Googly Eyes

Letting $R$ be the (upper) point of intersection of the two circles as shown in the diagram, we see that, by symmetry, $\angle ABR = \angle BAR = \alpha$ , (since the two circles have the same radius). Thus $\angle ARB = \pi - 2\alpha$ , and so $\angle BRP = 2\alpha$ .

Since $\Delta BRP$ is isosceles with $BR = BP$ we have that $\angle BPR = \angle BRP = 2\alpha$ , and so $\angle PBR = \pi - 4\alpha$ .

Finally, $\beta = \pi - \angle PBR - \angle ABR = \pi - (\pi - 4\alpha) - \alpha = 3\alpha.$

Thus $\boxed{\beta = 3\alpha}$ is the correct option.

Join RB

Since AR = BR

Then angle RAB = angle RBA ..................................... (1)
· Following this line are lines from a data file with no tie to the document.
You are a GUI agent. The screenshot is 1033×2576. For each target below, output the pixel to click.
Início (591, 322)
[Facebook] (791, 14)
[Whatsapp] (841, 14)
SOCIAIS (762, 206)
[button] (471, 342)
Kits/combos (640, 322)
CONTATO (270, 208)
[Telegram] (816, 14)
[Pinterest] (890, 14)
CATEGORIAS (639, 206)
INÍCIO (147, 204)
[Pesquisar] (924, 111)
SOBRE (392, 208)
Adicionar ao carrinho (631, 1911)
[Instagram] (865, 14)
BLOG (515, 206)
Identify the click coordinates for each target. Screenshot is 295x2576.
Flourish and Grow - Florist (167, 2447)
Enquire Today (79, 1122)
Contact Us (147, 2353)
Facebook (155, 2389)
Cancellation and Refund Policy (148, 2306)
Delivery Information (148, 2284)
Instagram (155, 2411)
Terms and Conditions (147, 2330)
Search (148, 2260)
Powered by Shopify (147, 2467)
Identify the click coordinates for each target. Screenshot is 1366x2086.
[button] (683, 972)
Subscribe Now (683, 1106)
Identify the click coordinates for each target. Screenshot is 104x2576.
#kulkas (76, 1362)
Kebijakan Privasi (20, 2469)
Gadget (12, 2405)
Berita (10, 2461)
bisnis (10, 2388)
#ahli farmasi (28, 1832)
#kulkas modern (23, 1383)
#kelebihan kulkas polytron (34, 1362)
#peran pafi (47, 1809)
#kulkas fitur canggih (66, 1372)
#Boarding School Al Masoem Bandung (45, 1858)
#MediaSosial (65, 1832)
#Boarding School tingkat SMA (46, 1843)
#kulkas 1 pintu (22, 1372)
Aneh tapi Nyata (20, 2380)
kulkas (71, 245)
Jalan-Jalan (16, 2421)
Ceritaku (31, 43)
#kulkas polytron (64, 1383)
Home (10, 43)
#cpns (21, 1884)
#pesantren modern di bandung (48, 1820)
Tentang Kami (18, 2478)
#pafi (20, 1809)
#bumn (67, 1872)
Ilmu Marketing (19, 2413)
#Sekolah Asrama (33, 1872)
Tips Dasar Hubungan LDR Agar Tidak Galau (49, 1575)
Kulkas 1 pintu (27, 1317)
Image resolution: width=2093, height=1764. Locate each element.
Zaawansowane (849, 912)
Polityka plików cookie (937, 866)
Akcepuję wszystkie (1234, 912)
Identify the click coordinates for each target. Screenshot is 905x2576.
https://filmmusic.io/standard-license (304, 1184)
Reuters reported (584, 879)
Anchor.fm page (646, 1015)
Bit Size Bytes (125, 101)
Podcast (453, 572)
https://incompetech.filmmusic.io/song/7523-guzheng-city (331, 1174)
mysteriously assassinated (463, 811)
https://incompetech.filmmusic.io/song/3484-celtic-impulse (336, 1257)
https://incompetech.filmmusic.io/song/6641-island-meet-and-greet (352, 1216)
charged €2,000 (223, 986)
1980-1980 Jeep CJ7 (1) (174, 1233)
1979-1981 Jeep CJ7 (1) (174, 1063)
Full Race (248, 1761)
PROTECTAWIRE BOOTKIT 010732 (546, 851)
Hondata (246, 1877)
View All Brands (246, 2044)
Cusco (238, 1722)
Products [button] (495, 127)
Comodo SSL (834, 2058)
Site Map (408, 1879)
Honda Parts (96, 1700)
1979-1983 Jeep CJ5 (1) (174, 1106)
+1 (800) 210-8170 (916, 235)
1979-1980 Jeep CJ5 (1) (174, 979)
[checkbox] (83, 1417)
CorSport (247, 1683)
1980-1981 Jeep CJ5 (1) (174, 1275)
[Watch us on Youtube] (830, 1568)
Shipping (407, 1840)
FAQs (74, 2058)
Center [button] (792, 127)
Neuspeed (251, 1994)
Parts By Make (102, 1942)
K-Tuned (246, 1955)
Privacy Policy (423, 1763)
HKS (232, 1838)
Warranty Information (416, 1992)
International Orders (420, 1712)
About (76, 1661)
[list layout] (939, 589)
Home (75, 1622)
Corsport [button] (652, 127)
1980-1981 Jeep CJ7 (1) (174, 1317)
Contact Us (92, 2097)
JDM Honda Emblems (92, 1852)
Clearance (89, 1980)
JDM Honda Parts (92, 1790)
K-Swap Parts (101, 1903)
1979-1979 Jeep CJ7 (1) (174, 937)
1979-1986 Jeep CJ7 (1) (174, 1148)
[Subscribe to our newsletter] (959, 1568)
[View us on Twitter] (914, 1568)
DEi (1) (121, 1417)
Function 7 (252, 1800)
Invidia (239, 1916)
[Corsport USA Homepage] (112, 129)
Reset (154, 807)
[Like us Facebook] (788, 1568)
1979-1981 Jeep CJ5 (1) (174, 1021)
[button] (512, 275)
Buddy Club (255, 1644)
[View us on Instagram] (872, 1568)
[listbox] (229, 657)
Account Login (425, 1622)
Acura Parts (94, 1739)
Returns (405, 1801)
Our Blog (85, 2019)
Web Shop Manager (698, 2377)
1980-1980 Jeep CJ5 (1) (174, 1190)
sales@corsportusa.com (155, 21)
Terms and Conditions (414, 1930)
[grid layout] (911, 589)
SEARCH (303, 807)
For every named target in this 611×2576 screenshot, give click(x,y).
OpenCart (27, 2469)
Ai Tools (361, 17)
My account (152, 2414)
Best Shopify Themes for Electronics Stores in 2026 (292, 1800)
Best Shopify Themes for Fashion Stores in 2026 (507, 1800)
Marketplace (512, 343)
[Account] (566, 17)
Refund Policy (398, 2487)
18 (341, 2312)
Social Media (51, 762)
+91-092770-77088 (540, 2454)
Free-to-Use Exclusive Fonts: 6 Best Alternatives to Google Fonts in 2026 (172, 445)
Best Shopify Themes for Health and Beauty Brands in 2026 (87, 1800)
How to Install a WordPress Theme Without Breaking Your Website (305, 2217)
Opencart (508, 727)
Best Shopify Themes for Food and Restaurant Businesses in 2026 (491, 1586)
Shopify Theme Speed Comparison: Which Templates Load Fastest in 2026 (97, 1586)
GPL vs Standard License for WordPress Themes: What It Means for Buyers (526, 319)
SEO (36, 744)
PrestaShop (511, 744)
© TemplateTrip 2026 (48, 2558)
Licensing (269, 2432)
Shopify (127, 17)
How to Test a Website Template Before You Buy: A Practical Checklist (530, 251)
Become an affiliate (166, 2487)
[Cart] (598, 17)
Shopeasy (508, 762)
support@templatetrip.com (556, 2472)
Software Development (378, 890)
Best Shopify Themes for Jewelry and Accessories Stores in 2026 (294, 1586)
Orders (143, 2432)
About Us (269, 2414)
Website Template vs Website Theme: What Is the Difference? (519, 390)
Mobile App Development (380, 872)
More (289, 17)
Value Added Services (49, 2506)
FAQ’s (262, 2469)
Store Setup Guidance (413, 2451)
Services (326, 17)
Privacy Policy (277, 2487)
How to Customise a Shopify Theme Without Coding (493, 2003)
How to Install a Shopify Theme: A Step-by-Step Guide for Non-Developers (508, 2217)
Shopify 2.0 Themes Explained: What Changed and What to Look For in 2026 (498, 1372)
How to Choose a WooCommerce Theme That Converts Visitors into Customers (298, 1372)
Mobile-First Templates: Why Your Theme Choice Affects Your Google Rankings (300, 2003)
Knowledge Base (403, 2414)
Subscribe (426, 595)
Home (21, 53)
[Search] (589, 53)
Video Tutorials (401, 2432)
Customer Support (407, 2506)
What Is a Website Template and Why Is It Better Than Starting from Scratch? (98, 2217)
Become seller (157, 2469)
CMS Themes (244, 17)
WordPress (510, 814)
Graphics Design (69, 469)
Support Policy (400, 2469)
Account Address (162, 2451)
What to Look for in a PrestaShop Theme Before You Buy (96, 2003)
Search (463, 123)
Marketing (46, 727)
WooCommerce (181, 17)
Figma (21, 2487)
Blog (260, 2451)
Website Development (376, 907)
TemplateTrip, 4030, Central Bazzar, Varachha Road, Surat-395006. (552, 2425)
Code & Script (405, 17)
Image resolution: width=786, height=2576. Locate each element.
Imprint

angle PRB = angle RAB + angle RBA ......... (exterior angle of triangle ARB)

From (1)

angle PRB = 2 angle RAB = 2 angle (alfa) ................(2)

Since BR = BP

Then

angle PRB = angle P

Then , from (2)

angle P = 2 angle (alfa) .................................................(3)

In triangle APB

angle (beta) = angle P + angle (alfa).

Using (3), then

angle (beta) = 3 angle (alfa)

If BR is radius, we make the triangle ARB with the angles A, A, H. Then we have the triangle BRP, which have the angles T, T and Y. So: B+A+Y=180. A+A+H = 180. T+H = 180. T+T+Y= 180. Then, if 2A+H = 180 and T+H=180, 2A = T. Then 4A+Y= 180 and A +B+Y = 180. Concluing, 3A=B

This is perhaps a solution that could be used in a competition under time pressure. Under no circumstances can it be used in a proof of any sort.

In the problem, we are only given information about the circles having the same radius R, which means that the side lengths and angles may be subject to change. Therefore, point P can be moved along the circumference such that PB forms a right angle with AB without changing the problem.

We can label the second point of intersection T, so the points of intersection are R and T. The circles can be moved such that RT = R, or the radii of the circles, creating equilateral triangle ART. And voila, we have 30-60-90 triangle APB, making beta 90 degrees and alpha 30, so beta = 3 alpha.

From the figure, let angle RPB = x, We know that Beta is the exterior angle so Beta=x+Alpha. ---------(1) Draw a line from B to R, We know BR = BP, therefore angles BRP = BPR = x, angle BRP is ext angle, therefore x = alpha + alpha, x=2alpha ------(2) substitue eqn (2) in (1) Beta = three alpha

simply putting the THEOREM. we know the THEOREM that "in a circle an angle (A) is made by any arch of circle at centre then it is twice (A=2B) of an angle (A) formed on circumference of that circle." BUT Here is little modification, if two Circles of same Radii are intersect in such a way that a TRIANGLE is formed and going through their RADII and one side of triangle is passes through their INTERSECTION POINT. then the arch of one circle makes an angle(B) at CENTRE of SAME Circle. and same arch makes an angle at other's centre and is equal to 3 times of angle at first circle's centre(B=3A). this is also a THEOREM.